As an Obstetrician, I saw motherhood through the eyes of countless different women. Bringing babies into the world was my job, and I did a lot of it for over 30 years. Looking back, it is interesting how my perspective changed when I became a mother myself. My job just wasn’t so routine. Each day brought challenges and mostly happy endings. Even though every woman wants the perfect birth experience, something you come to understand after the baby arrives, is that the “birthing” is just the beginning.
Giving birth to a child is miraculous and ordinary at the same time. Being a trained obstetrician gave me methods and tools to deal with unpredictable circumstances. The role of motherhood was a pretty-much unproven ground. Who said parenting was easy? For me, it was like walking down a road with signs pointing in every direction and no idea of which one led to the correct destination.
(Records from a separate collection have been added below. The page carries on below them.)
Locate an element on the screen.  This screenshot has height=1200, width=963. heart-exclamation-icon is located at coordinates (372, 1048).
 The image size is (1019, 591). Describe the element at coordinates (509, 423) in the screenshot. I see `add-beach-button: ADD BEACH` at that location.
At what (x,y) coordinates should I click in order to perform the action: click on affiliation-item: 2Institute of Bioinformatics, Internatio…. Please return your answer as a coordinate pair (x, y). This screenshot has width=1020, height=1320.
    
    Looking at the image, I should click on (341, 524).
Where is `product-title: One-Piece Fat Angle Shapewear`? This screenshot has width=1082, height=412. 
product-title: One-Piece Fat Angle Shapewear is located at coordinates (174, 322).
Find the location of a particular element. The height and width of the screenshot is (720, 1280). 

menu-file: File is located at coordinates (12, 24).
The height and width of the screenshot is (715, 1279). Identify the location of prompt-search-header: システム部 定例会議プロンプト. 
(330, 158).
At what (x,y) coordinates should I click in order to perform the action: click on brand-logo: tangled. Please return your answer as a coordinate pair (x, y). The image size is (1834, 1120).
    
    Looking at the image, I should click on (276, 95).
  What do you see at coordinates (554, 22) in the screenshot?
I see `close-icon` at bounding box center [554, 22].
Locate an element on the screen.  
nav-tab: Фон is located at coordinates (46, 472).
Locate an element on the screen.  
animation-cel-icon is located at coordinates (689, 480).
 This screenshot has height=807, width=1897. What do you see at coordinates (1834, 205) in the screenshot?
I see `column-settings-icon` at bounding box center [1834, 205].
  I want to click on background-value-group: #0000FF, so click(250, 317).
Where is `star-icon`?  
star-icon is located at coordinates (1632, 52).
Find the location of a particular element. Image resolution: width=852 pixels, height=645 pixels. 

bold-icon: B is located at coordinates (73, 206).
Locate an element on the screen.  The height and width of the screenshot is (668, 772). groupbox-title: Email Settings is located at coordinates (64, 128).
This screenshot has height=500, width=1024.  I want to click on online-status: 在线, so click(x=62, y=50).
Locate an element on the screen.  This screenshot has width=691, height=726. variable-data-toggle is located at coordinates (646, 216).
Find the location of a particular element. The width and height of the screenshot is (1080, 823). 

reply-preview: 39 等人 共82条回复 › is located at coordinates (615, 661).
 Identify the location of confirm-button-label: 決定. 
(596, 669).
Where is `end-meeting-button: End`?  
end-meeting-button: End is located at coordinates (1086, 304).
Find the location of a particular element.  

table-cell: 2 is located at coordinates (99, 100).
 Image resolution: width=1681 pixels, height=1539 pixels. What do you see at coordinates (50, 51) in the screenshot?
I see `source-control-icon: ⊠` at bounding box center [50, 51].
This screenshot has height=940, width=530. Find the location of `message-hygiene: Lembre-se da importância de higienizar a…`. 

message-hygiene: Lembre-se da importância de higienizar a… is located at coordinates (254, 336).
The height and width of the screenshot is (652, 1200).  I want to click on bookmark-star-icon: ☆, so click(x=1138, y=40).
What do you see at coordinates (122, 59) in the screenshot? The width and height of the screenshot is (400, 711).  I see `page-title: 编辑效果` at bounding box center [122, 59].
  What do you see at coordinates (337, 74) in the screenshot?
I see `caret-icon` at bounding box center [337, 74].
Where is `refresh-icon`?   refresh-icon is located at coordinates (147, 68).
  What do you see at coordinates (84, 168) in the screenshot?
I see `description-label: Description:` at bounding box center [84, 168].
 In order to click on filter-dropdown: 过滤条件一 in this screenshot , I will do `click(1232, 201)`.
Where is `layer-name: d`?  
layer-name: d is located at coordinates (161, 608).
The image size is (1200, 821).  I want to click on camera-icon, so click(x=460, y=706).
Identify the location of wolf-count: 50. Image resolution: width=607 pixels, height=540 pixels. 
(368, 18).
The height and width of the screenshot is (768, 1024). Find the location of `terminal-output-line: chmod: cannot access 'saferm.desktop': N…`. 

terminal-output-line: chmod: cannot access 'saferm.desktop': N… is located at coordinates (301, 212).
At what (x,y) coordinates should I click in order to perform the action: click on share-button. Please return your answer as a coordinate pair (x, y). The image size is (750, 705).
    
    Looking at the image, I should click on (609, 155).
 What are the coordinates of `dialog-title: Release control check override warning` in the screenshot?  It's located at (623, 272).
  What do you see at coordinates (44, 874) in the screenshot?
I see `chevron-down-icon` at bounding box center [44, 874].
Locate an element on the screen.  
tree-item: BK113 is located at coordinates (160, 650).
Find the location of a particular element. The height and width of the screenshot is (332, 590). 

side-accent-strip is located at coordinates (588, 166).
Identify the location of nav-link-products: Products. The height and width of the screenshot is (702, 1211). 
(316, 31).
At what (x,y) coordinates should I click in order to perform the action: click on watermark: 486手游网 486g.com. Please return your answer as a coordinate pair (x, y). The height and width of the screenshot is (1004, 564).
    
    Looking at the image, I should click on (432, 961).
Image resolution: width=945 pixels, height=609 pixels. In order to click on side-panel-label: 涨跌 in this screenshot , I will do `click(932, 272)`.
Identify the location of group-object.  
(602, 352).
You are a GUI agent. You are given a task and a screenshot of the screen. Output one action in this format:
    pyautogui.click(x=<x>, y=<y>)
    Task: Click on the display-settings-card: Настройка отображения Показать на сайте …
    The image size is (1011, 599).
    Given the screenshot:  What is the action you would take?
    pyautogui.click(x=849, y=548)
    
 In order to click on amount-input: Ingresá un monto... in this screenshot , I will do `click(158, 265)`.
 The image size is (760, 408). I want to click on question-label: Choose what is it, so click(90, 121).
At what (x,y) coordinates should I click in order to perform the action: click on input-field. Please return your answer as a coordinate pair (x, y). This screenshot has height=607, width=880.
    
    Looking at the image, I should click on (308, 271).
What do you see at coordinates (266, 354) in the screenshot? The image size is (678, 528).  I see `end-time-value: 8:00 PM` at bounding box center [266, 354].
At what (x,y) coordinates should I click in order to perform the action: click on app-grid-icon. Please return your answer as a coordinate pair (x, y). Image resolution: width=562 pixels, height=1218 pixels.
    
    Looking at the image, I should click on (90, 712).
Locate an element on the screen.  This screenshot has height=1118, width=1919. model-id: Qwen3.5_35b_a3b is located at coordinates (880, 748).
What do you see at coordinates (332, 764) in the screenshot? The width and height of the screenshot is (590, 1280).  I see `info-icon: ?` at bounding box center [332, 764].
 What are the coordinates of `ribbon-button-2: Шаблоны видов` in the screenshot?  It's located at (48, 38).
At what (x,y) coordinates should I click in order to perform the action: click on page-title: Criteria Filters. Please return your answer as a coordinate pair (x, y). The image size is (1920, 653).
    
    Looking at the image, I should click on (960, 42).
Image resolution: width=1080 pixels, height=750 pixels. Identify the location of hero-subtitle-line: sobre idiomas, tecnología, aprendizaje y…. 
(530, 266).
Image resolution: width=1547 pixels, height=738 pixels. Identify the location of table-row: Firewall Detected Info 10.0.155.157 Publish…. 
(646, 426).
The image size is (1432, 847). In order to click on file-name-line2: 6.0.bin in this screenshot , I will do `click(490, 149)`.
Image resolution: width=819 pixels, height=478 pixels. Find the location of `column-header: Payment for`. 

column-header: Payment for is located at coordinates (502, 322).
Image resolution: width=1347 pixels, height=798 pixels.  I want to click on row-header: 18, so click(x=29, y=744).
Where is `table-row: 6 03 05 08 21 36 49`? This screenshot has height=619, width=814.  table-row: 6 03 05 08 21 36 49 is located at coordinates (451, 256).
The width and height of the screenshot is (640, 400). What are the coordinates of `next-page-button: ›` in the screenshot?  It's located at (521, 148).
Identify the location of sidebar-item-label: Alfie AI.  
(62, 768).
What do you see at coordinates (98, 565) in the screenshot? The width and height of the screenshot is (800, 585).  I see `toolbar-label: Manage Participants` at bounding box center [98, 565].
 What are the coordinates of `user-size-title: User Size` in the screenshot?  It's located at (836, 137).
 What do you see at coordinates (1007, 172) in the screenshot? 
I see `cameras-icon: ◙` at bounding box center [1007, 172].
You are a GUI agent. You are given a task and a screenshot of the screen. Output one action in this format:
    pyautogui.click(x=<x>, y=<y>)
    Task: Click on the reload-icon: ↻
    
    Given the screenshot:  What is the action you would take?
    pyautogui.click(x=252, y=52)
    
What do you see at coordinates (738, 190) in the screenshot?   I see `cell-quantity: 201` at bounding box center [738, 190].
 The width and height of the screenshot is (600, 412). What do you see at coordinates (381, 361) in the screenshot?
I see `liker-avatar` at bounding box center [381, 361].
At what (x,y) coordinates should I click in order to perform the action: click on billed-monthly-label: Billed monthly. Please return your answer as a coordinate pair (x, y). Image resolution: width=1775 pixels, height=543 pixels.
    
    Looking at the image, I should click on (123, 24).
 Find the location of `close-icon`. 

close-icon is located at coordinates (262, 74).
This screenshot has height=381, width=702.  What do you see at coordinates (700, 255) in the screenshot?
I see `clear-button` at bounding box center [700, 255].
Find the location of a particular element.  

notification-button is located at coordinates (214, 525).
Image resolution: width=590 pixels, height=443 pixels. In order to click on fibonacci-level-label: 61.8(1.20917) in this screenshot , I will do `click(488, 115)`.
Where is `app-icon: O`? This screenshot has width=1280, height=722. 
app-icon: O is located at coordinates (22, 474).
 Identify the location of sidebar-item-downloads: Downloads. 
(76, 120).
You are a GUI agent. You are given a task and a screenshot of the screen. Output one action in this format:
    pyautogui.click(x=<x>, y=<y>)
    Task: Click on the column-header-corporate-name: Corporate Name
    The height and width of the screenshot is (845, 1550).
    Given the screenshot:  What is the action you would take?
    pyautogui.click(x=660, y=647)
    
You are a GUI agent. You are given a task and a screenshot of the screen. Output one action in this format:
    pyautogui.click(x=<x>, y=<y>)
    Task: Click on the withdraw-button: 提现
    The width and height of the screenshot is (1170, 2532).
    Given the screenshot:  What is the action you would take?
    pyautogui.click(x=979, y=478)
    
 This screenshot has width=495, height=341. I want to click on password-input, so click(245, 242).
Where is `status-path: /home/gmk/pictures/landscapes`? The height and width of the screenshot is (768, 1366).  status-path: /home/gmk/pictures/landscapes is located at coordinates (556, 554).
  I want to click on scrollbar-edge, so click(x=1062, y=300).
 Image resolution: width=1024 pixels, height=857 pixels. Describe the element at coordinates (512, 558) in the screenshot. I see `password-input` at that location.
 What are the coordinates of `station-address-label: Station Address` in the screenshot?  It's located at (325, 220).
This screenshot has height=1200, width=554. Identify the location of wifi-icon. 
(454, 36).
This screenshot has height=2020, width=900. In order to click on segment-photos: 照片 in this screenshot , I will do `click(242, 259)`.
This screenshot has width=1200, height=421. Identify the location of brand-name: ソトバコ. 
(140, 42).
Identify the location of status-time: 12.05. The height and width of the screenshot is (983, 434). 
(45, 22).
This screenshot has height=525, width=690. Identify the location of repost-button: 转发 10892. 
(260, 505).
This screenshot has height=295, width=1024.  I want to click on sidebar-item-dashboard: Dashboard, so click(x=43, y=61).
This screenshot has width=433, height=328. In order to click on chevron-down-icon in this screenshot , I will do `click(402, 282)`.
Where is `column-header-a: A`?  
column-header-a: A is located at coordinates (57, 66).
I had good support from my equally inexperienced but supportive husband, our parents, my pediatrician, how-to guides, books, friends, and memories of my own childhood. But, every generation deals with new issues and directions.
When number two came along, we at least had a child-rearing map, rudimentary as it was.
As the years went by, the ministrations of motherhood began to slow down. Adolescents became adults and moved on to lead their own lives. Daily stresses became intermittent, and life slowed down a bit. Nightly family dinner became weekly Sunday dinner. A wise patient once told me, “Success as parent is when you cease being your child’s manager and become their consultant”… i.e.: you give advice only when asked.
So now comes a new generation, in the form of a granddaughter! Well, the parenting path is now familiar, but it is not my journey. In my role as Grandmother, I am just getting started being a regular consultant and reliable excursion guide. My patients have been telling me for years that the real joy in life is getting to be a Grandmother. Now, I know what they mean, and it turns out I may be pretty good at this!